Angelo Sphere is a San Francisco Bay Area teacher, artist and author. He began learning Japanese at age seven and earned his degree in Japanese language from SFSU. He moved to Japan in the late 1990s and worked as an English language teacher. His interest in Buddhism led to his being ordained as a Soto-shu Buddhist priest in 1998, and he undertook his novitiate training at Dai Honzan Eiheiji, one of Japan's major Zen monasteries.
Years later, encouragement from the mystery writer Lynn York led Angelo to pursue creative writing studies at Mills College, where he worked with authors Cornelia Nixon, Micheline Marcom and Patricia Powell. He began work on Near the Earthly Paradise at Mills and earned his MFA in 2015.
Angelo has published poetry and short articles. A creative nonfiction story, "After-Action Report" was published in Rosebud magazine. Angelo lives in Sonoma County.
I have always been fascinated by mythology, folklore and the mythological understanding of religion. My early influences came from the writings of Yukio Mishima and Ryunosuke Akutagawa, and in college I was introduced to the writings of Joseph Campbell and Nikos Kazantzakis. I've always been most enchanted by the spiritual hero in ficton. When I read Victoria Schmidt's writings on the female hero's journey, I realized I'd only ever read half the story.
In preparing Near the Earthly Paradise, I have looked for authors who explore the divine feminine in their fiction.
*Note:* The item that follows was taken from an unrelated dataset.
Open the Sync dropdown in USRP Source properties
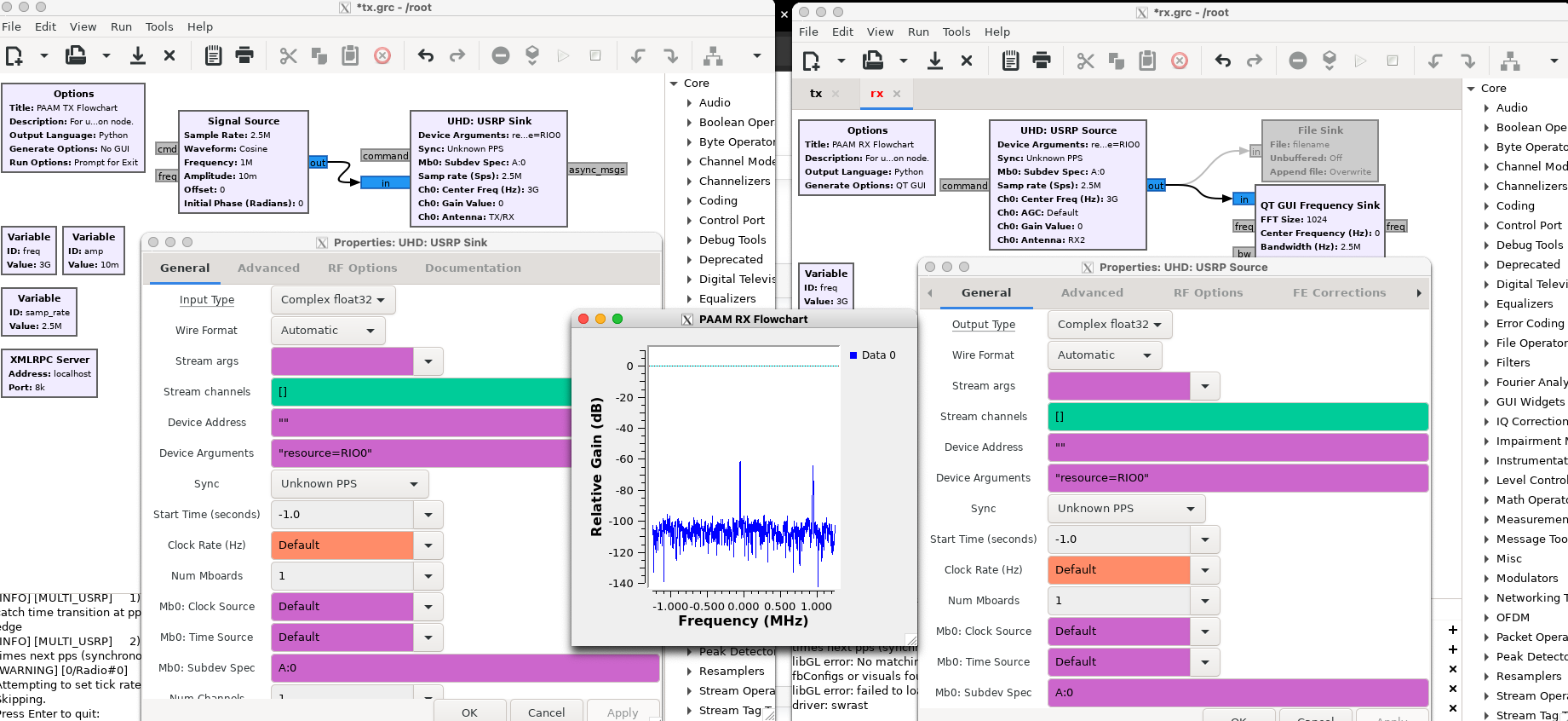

Mia Couto's Confession of the Lioness, Ron Hansen's Mariette in Ecstasy, Luis Alberto Urrea's The Hummingbird's Daughter, Helene Wecker's The Golem and the Jinni and Virginia Woolf's Orlando have been extremely helpful in understanding how magic and the divine can emerge naturally into a realistic setting.
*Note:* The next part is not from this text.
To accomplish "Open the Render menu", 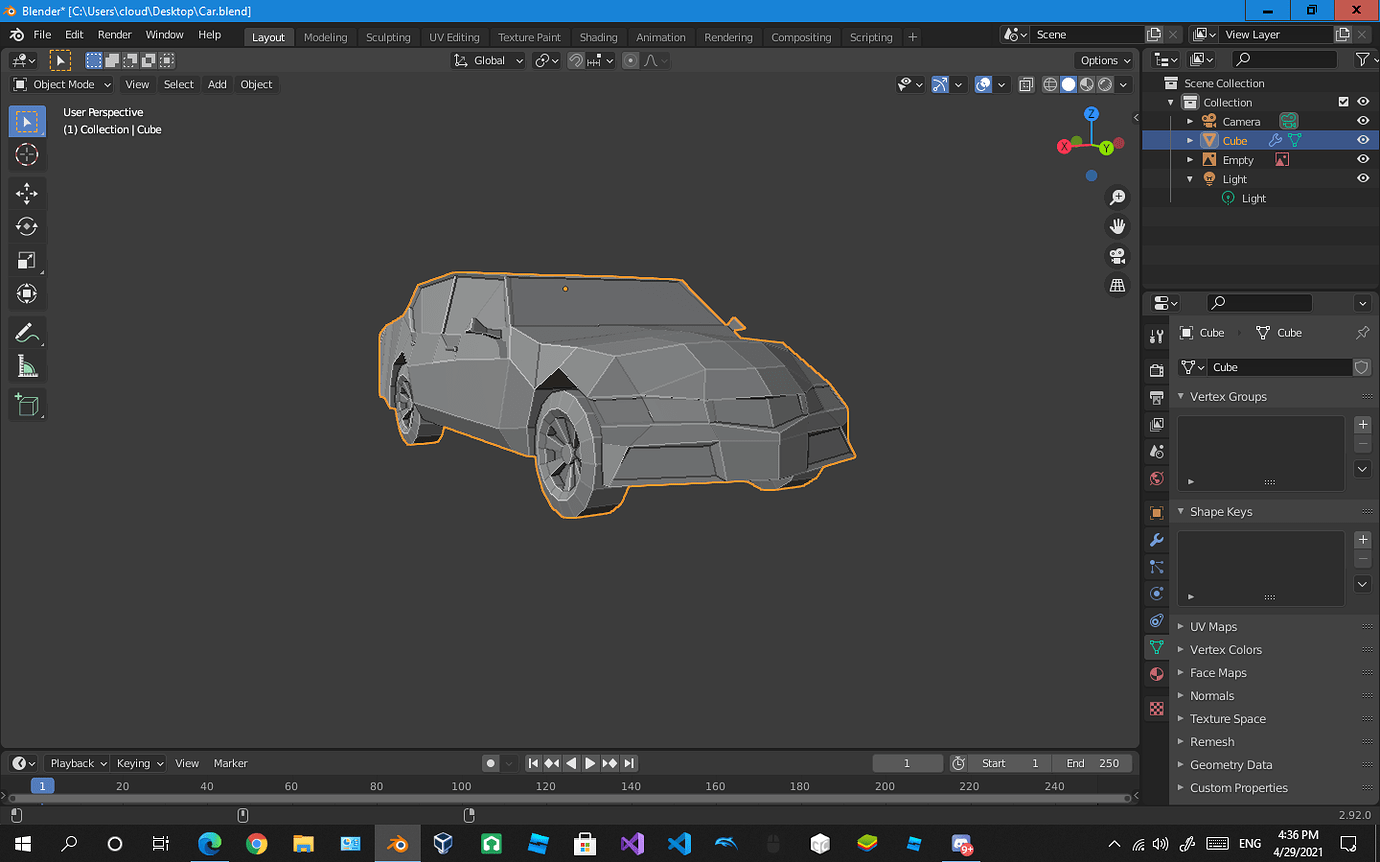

For the Buddhist and Japanese psychological aspects of my novel, I drew from my own experience and the invaluable insights of Hayao Kawai's Dreams, Myths and Fairy Tales in Japan and Sallie Tisdale's Women of the Way. Nilima Chitgopekar's work, Shakti was enormously helpful to my understanding of the feminine principle in Hinduism and the role of the Dakini.